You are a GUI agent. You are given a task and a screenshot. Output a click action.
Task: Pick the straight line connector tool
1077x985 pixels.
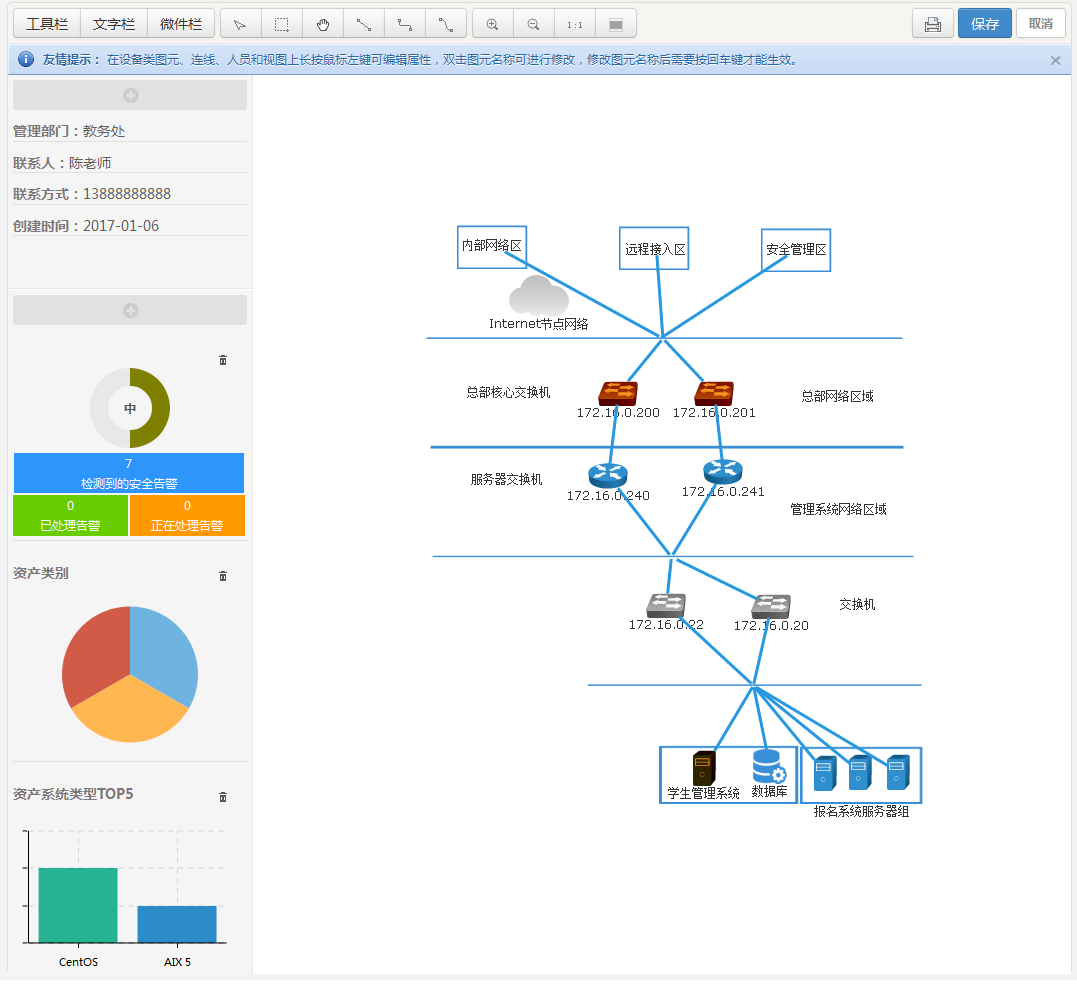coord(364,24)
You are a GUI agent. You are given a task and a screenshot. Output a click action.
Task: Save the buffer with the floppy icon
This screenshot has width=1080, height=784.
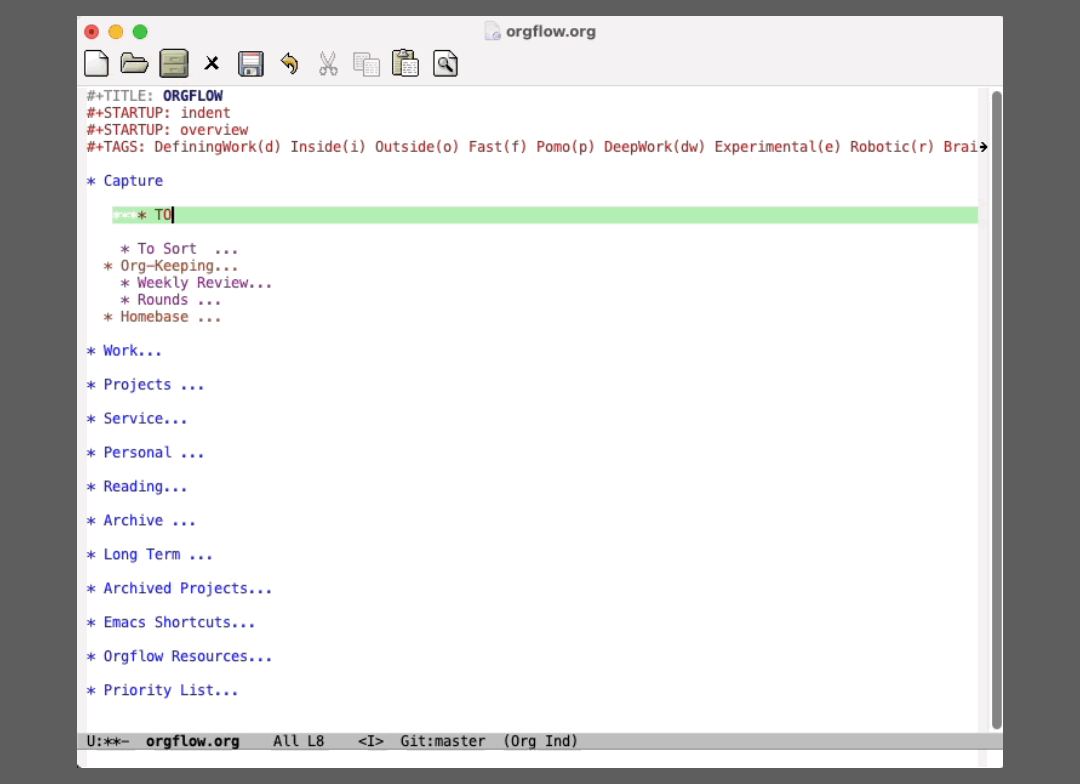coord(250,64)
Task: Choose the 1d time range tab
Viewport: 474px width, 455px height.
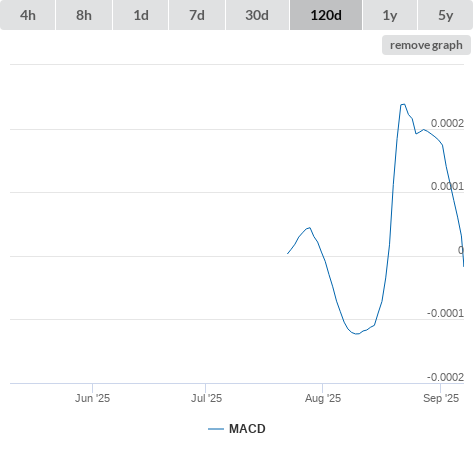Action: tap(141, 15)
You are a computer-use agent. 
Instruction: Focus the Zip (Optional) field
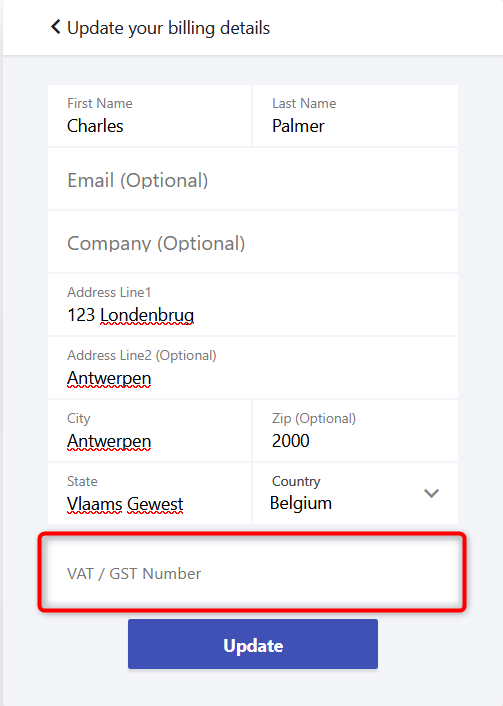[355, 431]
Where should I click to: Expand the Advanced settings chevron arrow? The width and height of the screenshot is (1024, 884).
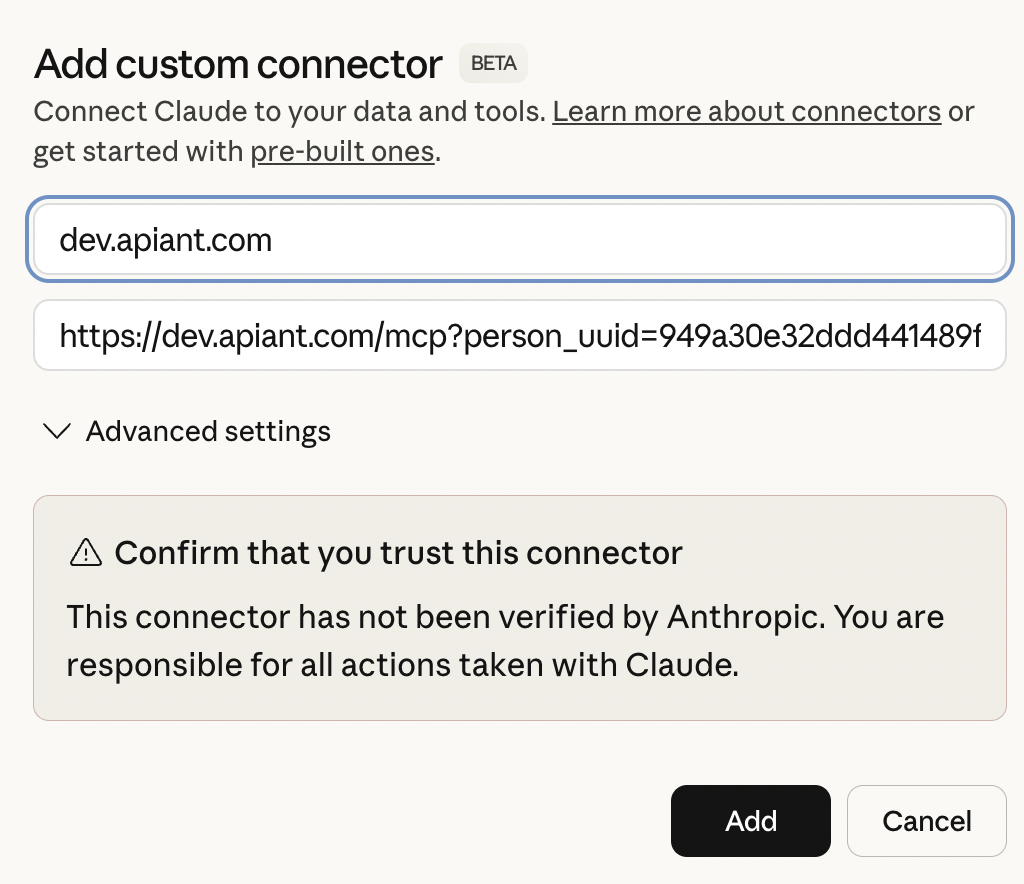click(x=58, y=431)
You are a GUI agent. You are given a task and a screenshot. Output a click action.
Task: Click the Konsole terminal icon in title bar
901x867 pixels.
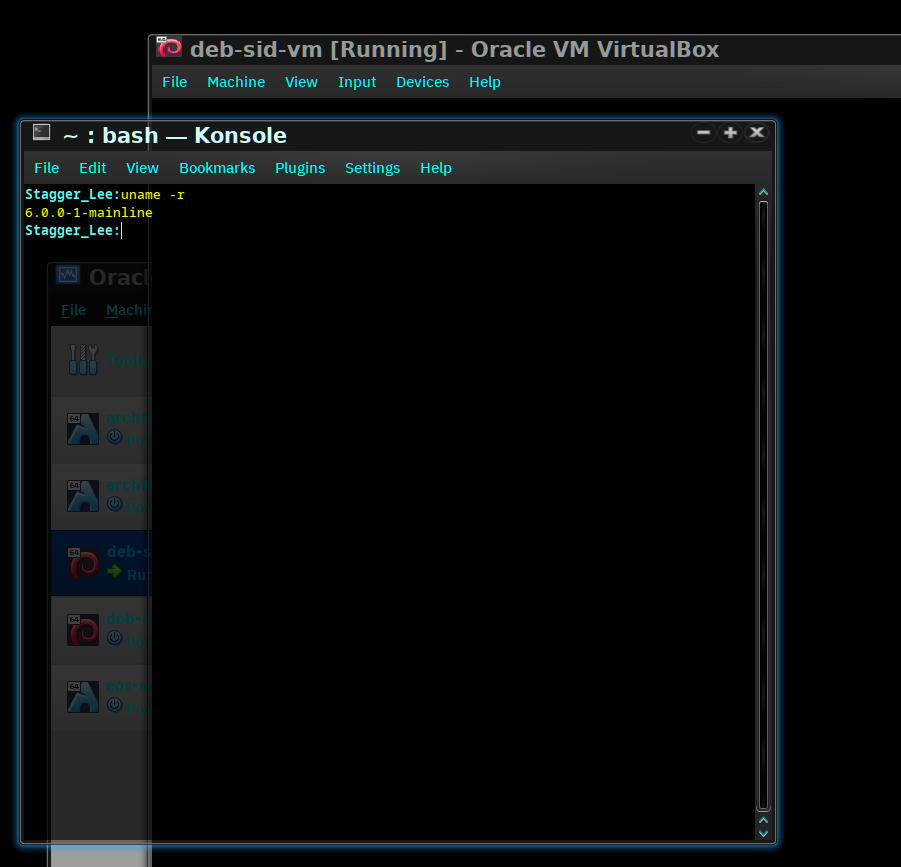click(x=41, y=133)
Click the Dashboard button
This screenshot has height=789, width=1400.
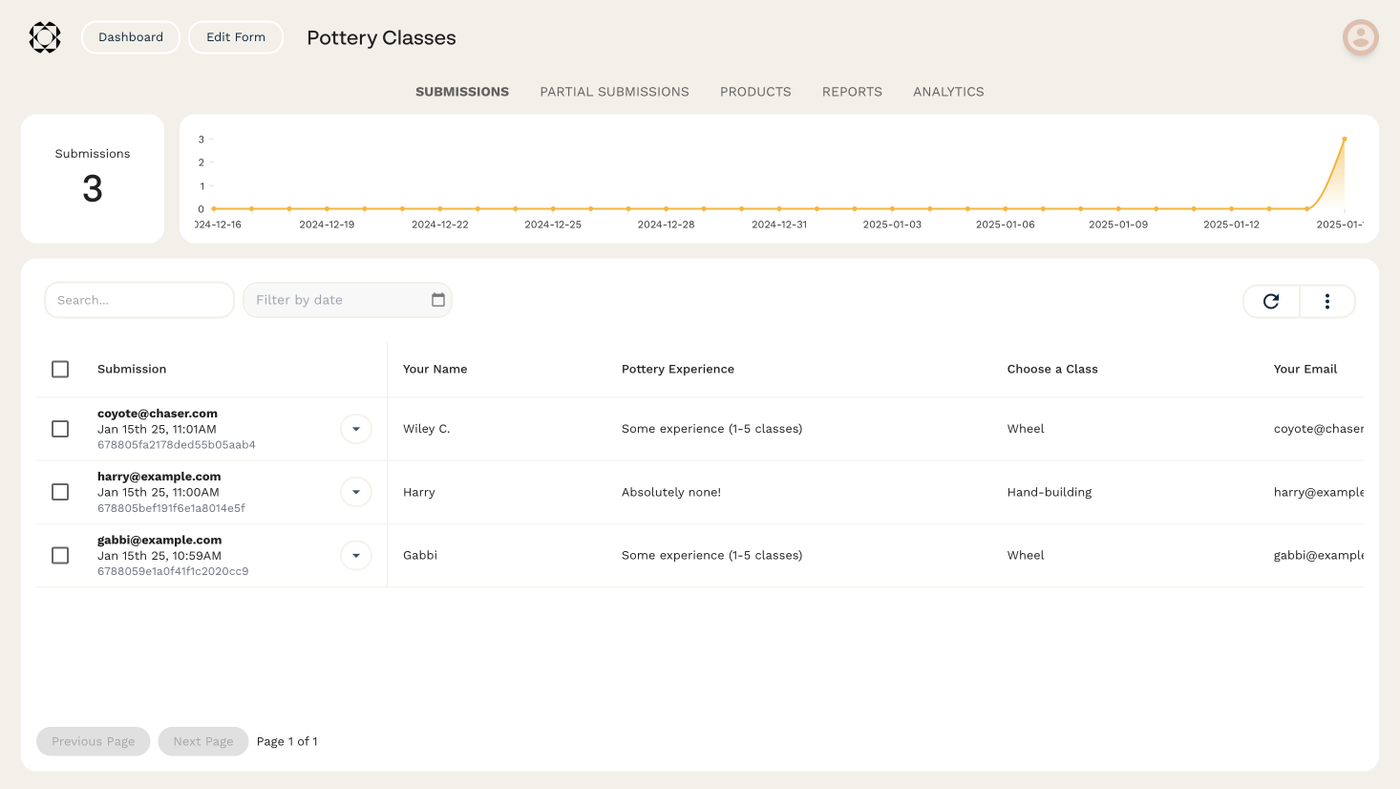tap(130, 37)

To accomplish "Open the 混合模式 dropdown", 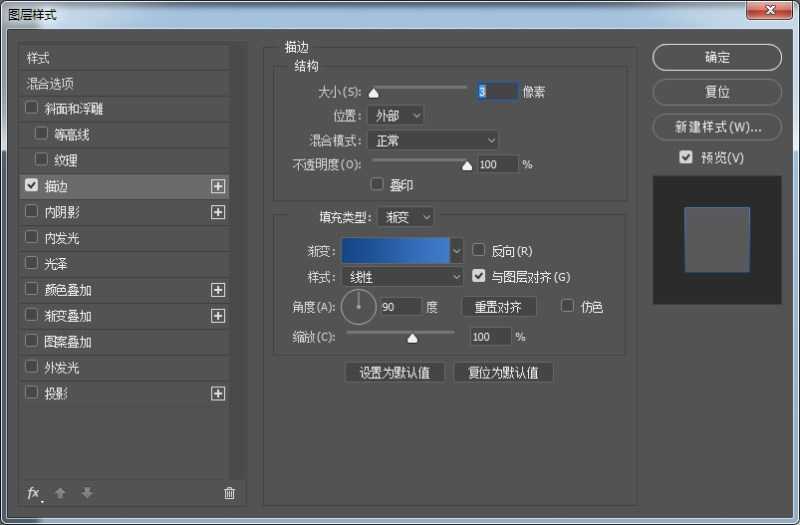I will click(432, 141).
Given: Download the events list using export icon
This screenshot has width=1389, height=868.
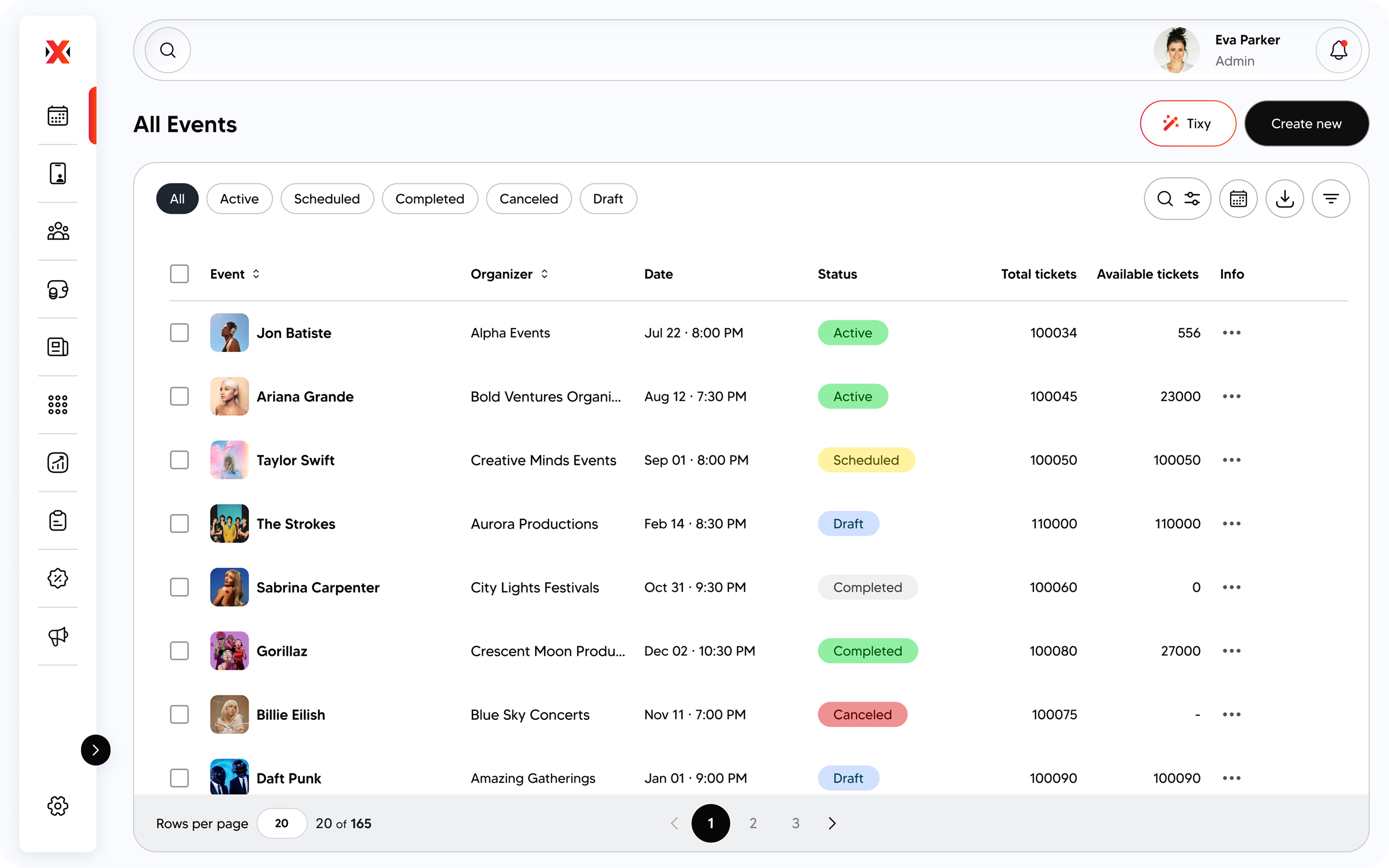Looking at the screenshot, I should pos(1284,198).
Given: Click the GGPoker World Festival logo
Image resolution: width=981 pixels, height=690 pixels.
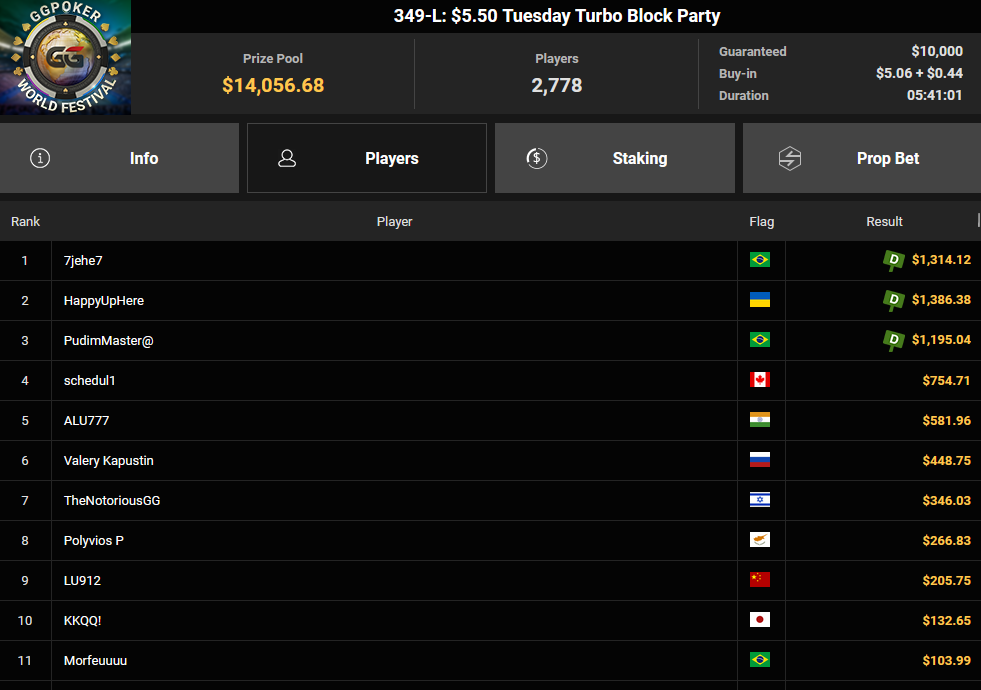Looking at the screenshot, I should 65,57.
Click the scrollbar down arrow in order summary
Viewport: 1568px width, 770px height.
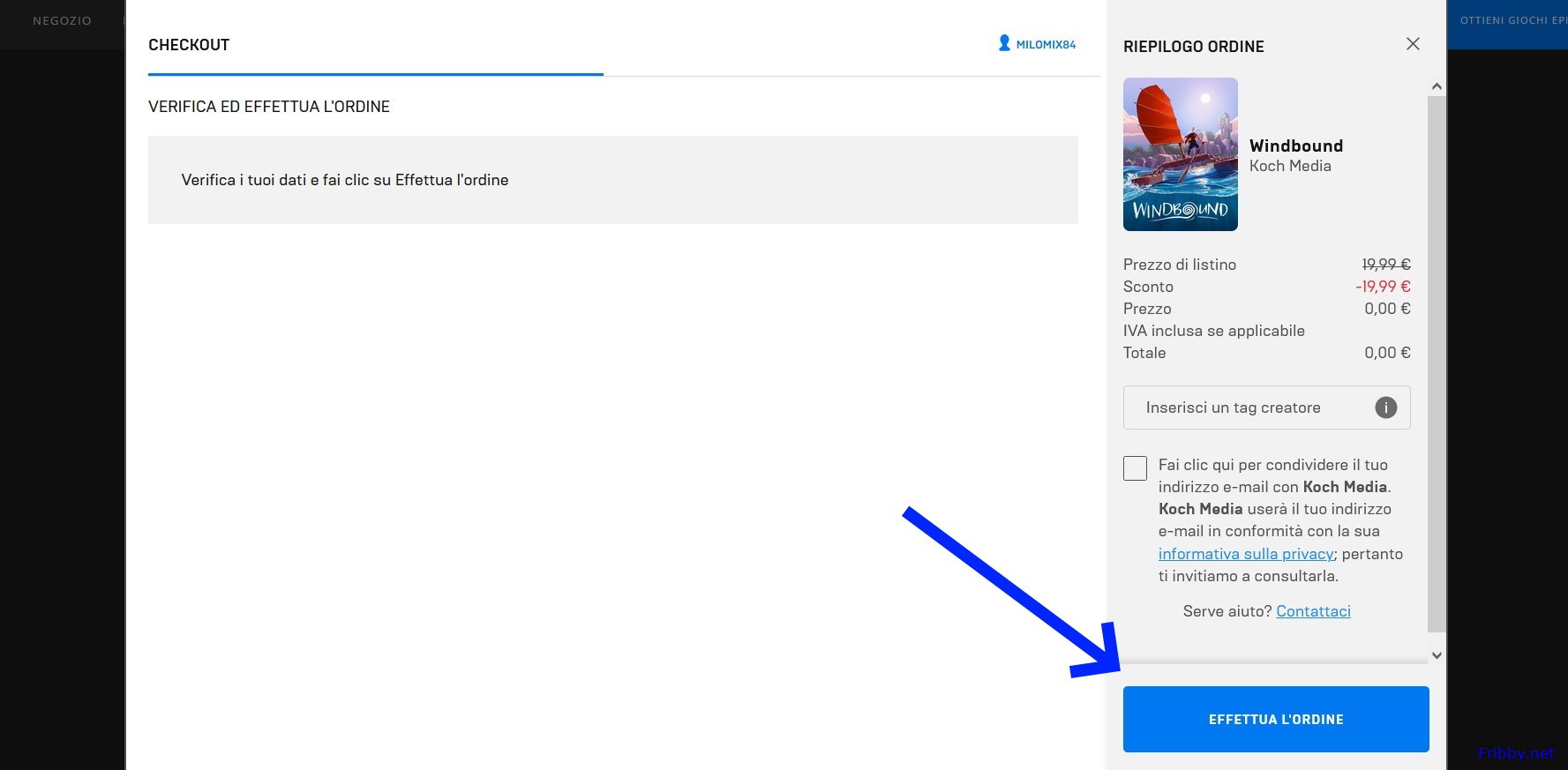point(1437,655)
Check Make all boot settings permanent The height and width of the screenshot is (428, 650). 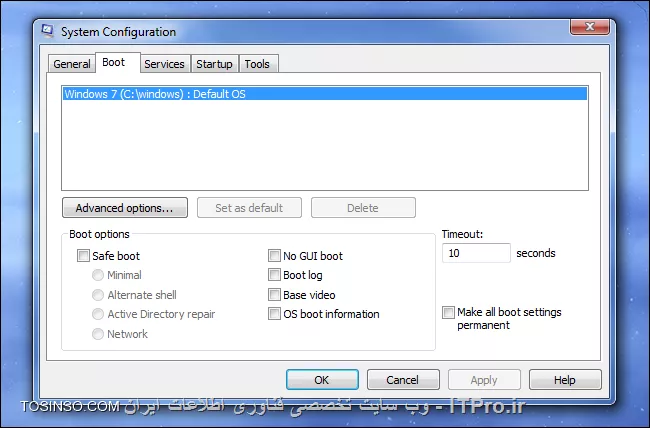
+-------+
**Stated goal**. How many lines in the records above contain the string "icon"? Matching is case-sensitive. Reply with the number alone.

**Response**. 3